━━━ TEXT BLOCK

To a large extent, Vermont’s history of municipal immunity and the governmental/proprietary distinction parallels the above history. Initially, municipal immunity seemed to have been presumed rather than declared in Vermont. In Baxter v. Winooski Turnpike Co., 22 Vt. 114, 123 (1849), this Court took it to be “well settled” that an individual could not maintain a tort action against a town unless a statute had conferred the right to maintain that particular action. In support of this common-law principle, the Court agreed with Russell “that it is better that an individual should sustain an injury, than that the public should suffer an inconvenience.” Id. at 123; see Welsh v. Village of Rutland, 56 Vt. 228, 234 (1883) (since Russell, settled common-law principle has been that individuals may not sustain actions against towns based on misconduct or nonfeasance of public officers).
Thirty-four years later, in Welsh, 56 Vt. at 234, this Court declared that the more “modern” ground supporting municipal immunity was “that these quasi corporations are mere instrumentalities for the administration of public government and the collection and disbursement of public moneys, raised by taxation for public uses, and which cannot lawfully be applied to the liquidation of damages caused by wrongful acts of their officers.” Applying this rationale, the Court concluded that general municipal immunity should extend only “so far as the acts done are governmental and political in their character and solely for the public benefit and protection,” but not for acts done pursuant to “private franchise powers.” Id. at 234-35; see Winn v. Village of Rutland, 52 Vt. 481, 491-92 (1880) (municipalities are not liable for damages based on conduct arising from municipalities’ *286state-imposed public duties, as opposed to conduct stemming from powers given in charter to benefit municipalities’ inhabitants). Ironically, some of the language in Welsh speaks in terms of immunizing only legislative, quasi-judicial or high-level planning and policy decisions, 56 Vt. at 234-35, but this reasonable approach was not followed there or in later cases. And so this Court commenced its much-maligned adherence to the governmental/proprietary dichotomy.

━━━━━━
━━━ DATA

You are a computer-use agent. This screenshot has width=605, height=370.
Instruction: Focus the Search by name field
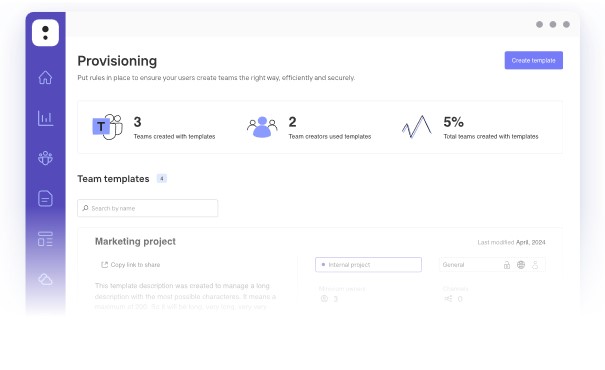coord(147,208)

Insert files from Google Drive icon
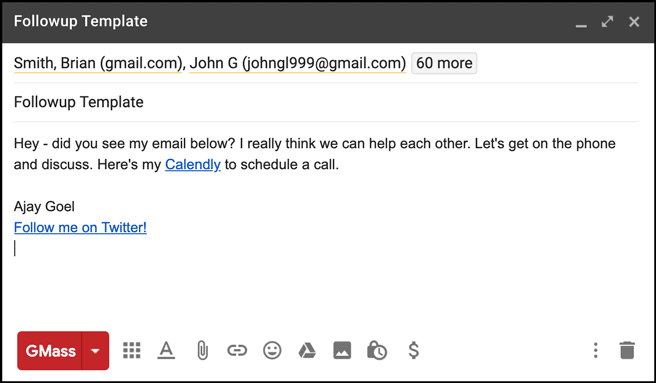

━━━━━━

REQUESTS ::
1. Decide whether each statement below agrees with the passage on Vermont municipal immunity. Answer yes or no for each and quote the deciding words from the passage. (a) In Baxter, the Court treated it as well settled that a person could not bring a tort action against a town without a statute granting that right. (b) Welsh was decided twenty years after Baxter. (c) The approach of immunizing only legislative, quasi-judicial or high-level planning and policy decisions was followed in later cases.
2. According to the passage on Vermont municipal immunity, what reason did the Court in Welsh call the more "modern" ground for municipal immunity? Answer in one to three sentences.

ANSWERS BELOW ::
1.
(a) Yes: "this Court took it to be “well settled” that an individual could not maintain a tort action against a town unless a statute had conferred the right to maintain that particular action."
(b) No: "Thirty-four years later, in Welsh"
(c) No: "but this reasonable approach was not followed there or in later cases."

2. The Court said that municipalities are mere instrumentalities for administering public government and for collecting and spending public money raised by taxation for public uses. That money cannot lawfully be used to pay damages caused by the wrongful acts of municipal officers.